L’intelligence artificielle (IA) s’installe dans les cabinets dentaires avec la promesse d’une précision accrue et d’une meilleure efficacité. Mais entre opportunités cliniques et risques éthiques, comment intégrer ces outils en toute sécurité dans la pratique quotidienne ?
L’IA, un nouvel allié pour les dentistes ?
Depuis quelques années, l’intelligence artificielle s’impose progressivement dans le secteur de la santé, y compris dans les cabinets dentaires. Capable d’analyser des images, de prédire des risques ou de générer des documents médicaux, l’IA promet un gain de temps considérable et une aide à la décision précieuse.
En imagerie, par exemple, certains algorithmes identifient des lésions carieuses ou des pathologies invisibles à l’œil nu. En orthodontie et en implantologie, des outils automatisent la planification des traitements. L’IA peut aussi estimer le risque de maladies parodontales ou de cancer buccal à partir de données cliniques, permettant une prise en charge plus précoce.

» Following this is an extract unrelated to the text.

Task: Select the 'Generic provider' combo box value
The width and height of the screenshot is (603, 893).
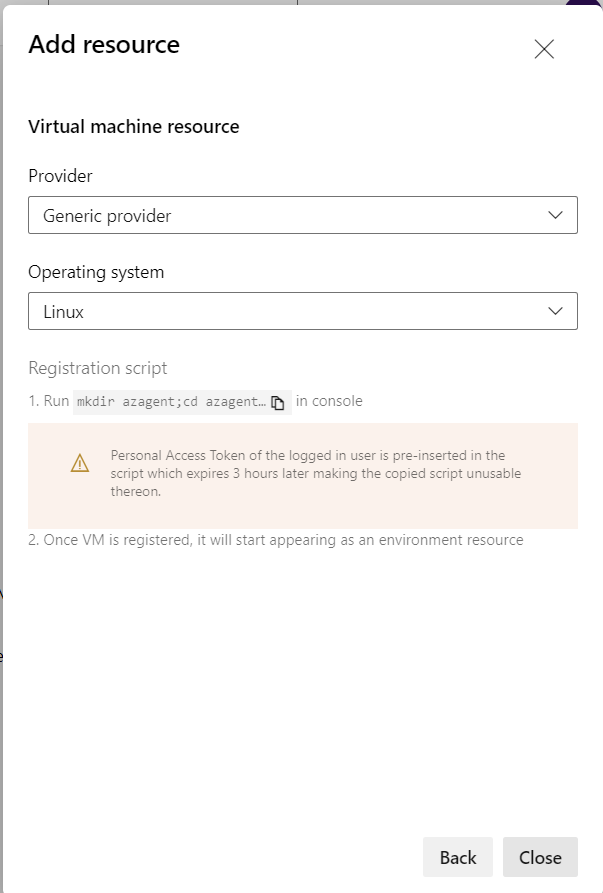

Enfin, dans les fonctions administratives, de nombreux logiciels optimisent les rendez-vous, la gestion des dossiers ou la transcription des comptes rendus cliniques.
Des outils pour améliorer la communication… et la confiance
L’un des apports les plus concrets de l’IA en cabinet réside dans l’amélioration de la relation patient. Certains logiciels traduisent automatiquement les radios ou les scans en visuels clairs, avec un code couleur qui facilite l’explication du plan de traitement.
Selon des retours de terrain, ces outils permettent de :
- mieux faire comprendre les soins aux patients (et donc de renforcer leur confiance) ;
- faciliter l’obtention du consentement éclairé ;
- gagner du temps en consultation ;
- booster la confiance des jeunes praticiens (dentistes récemment diplômés ou assistants).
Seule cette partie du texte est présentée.